Aktuelle Debatte – Terrorgefahr und Terrorbekämpfung in Baden-Württemberg – Jüngste Erfolge und künftige Erfordernisse – beantragt von der Fraktion der CDU
Es gelten die üblichen Redezeiten: fünf Minuten für die einleitenden Erklärungen und fünf Minuten für die Redner in der zweiten Runde. Ich darf die Vertreter der Regierung bitten, sich ebenfalls an diesen zeitlichen Rahmen zu halten.
Herr Präsident, verehrte Kolleginnen und Kollegen! Am 4. September fand die größte Polizeiaktion im Kampf gegen den Terrorismus in der Geschichte der Bundesrepublik Deutschland einen erfolgreichen Abschluss. Mit einer bislang einmaligen konzertierten Aktion mehrerer Bundesländer konnten drei Terroristen gefasst und konnte vereitelt werden, dass diese in großem Umfang Bomben hätten herstellen können. Die Mittel, die sie zur Verfügung hatten, hätten ausgereicht, um mehrere Hundert Kilogramm Sprengstoff herzustellen, was wiederum ausgereicht hätte, um Hunderte, wenn nicht Tausende Menschen in den Tod zu reißen. Sie hätten ein Vielfaches des Sprengstoffs herstellen können – um sich einmal die Dimension vor Augen zu führen –, den die U-Bahn-Bomber in London zur Verfügung hatten.

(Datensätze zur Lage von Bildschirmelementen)
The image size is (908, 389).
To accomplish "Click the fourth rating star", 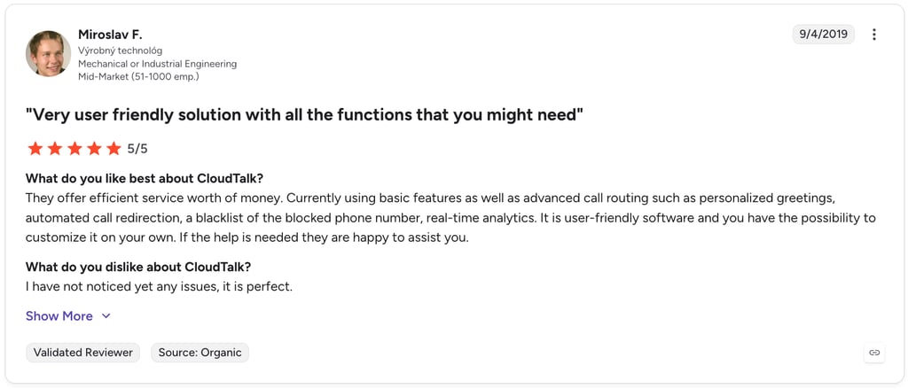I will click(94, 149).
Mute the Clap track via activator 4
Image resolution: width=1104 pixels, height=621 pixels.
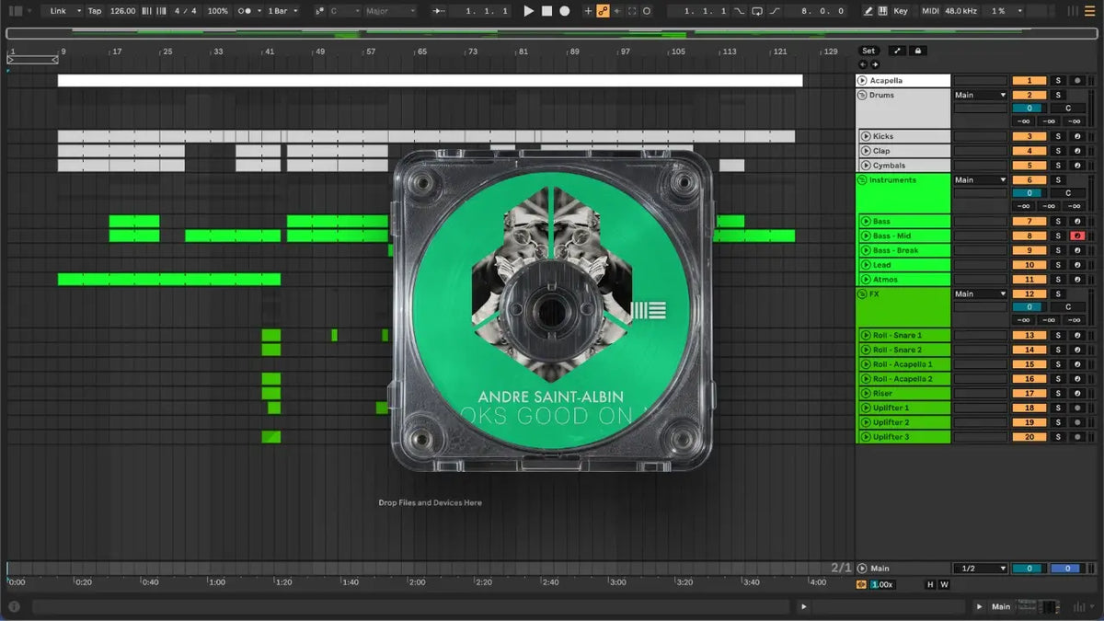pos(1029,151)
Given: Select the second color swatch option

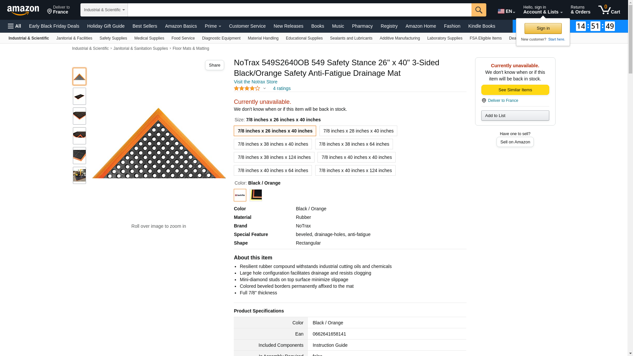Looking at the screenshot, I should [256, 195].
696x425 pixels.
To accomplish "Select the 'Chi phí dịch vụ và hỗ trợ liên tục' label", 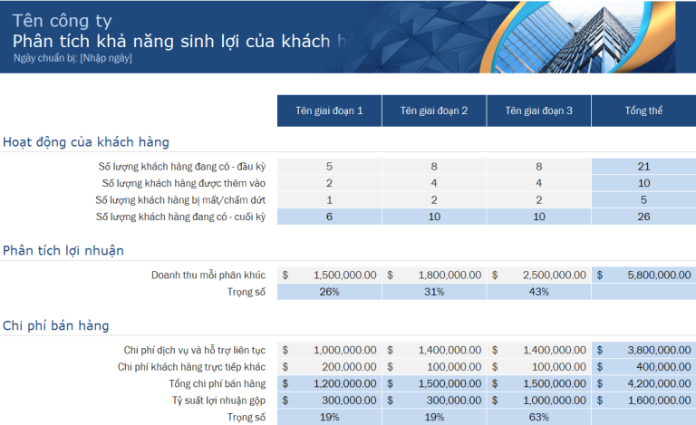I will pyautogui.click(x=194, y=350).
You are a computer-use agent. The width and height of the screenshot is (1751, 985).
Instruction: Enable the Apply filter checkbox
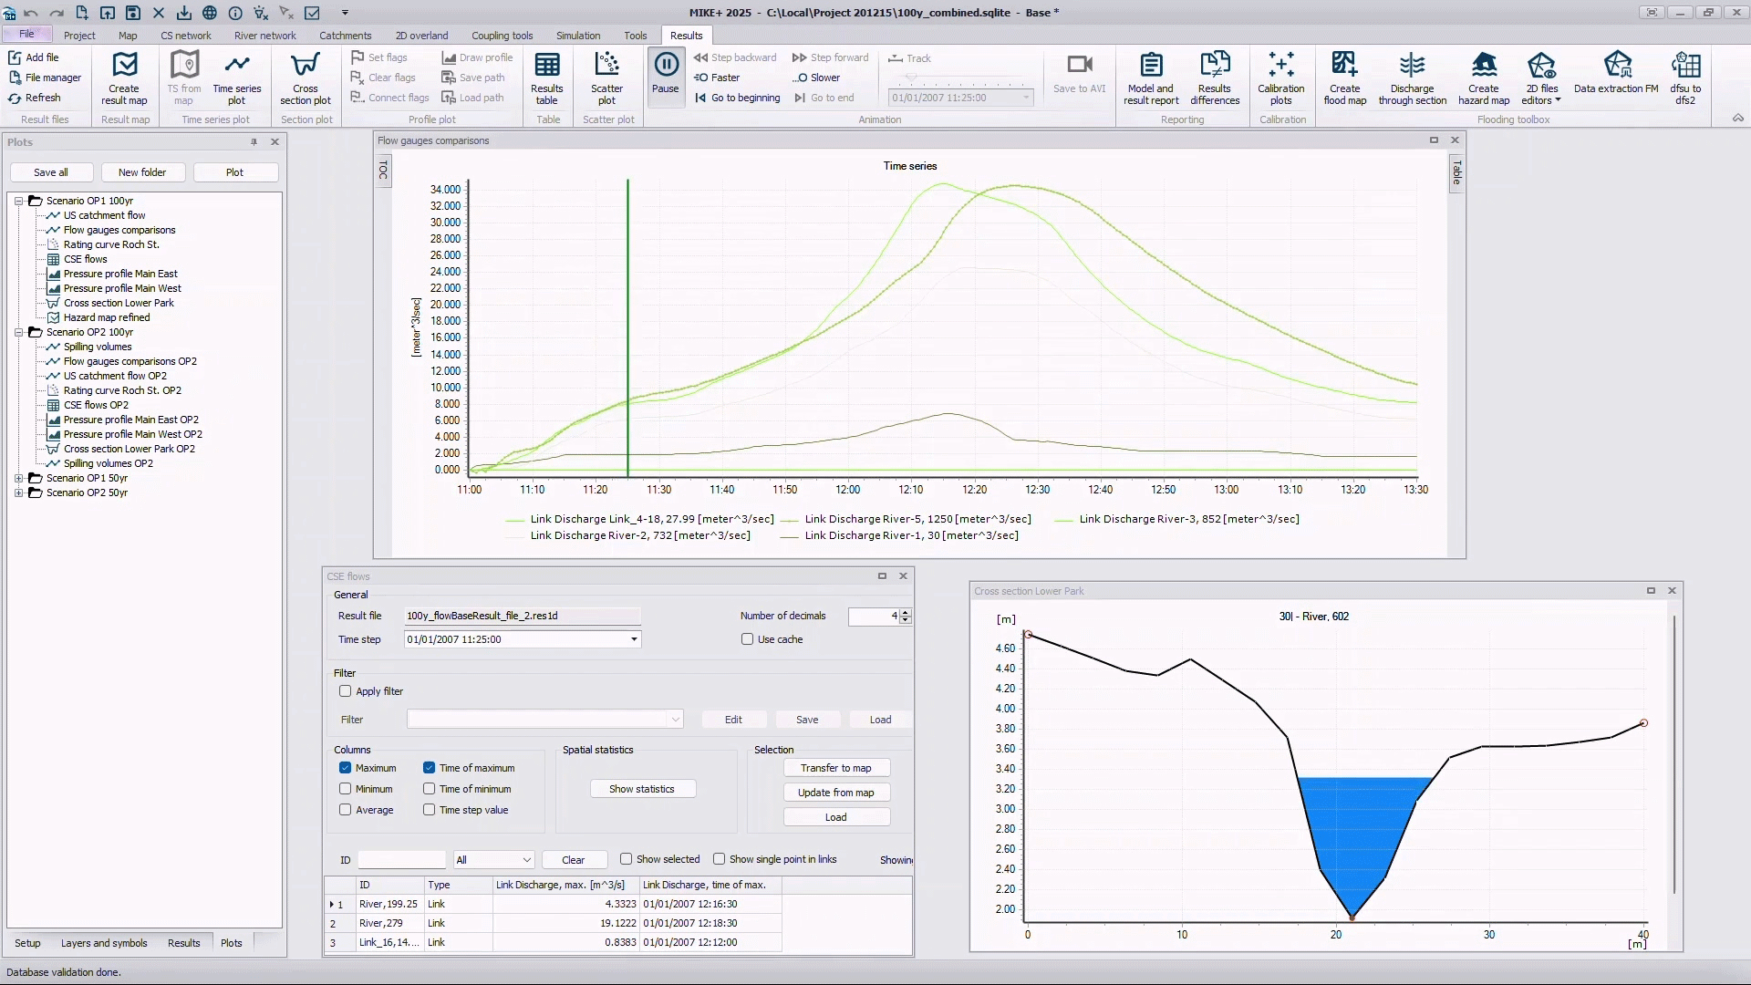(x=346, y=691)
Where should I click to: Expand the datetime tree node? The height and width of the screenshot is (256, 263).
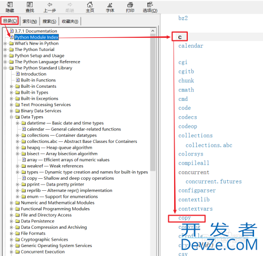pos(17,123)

» **Schriftliche Aufgabe**:
Ändern Sie im Redetext alles von „Herr Präsident, verehrte“ bis hinunter zu „zur Verfügung hatten.“ so, dass „Bomben“ durch „Sprengsätze“ ersetzt ist, und geben Sie den Abschnitt vollständig wieder. Stützen Sie sich ausschließlich auf den Redetext.

» **Lösung**:
Herr Präsident, verehrte Kolleginnen und Kollegen! Am 4. September fand die größte Polizeiaktion im Kampf gegen den Terrorismus in der Geschichte der Bundesrepublik Deutschland einen erfolgreichen Abschluss. Mit einer bislang einmaligen konzertierten Aktion mehrerer Bundesländer konnten drei Terroristen gefasst und konnte vereitelt werden, dass diese in großem Umfang Sprengsätze hätten herstellen können. Die Mittel, die sie zur Verfügung hatten, hätten ausgereicht, um mehrere Hundert Kilogramm Sprengstoff herzustellen, was wiederum ausgereicht hätte, um Hunderte, wenn nicht Tausende Menschen in den Tod zu reißen. Sie hätten ein Vielfaches des Sprengstoffs herstellen können – um sich einmal die Dimension vor Augen zu führen –, den die U-Bahn-Bomber in London zur Verfügung hatten.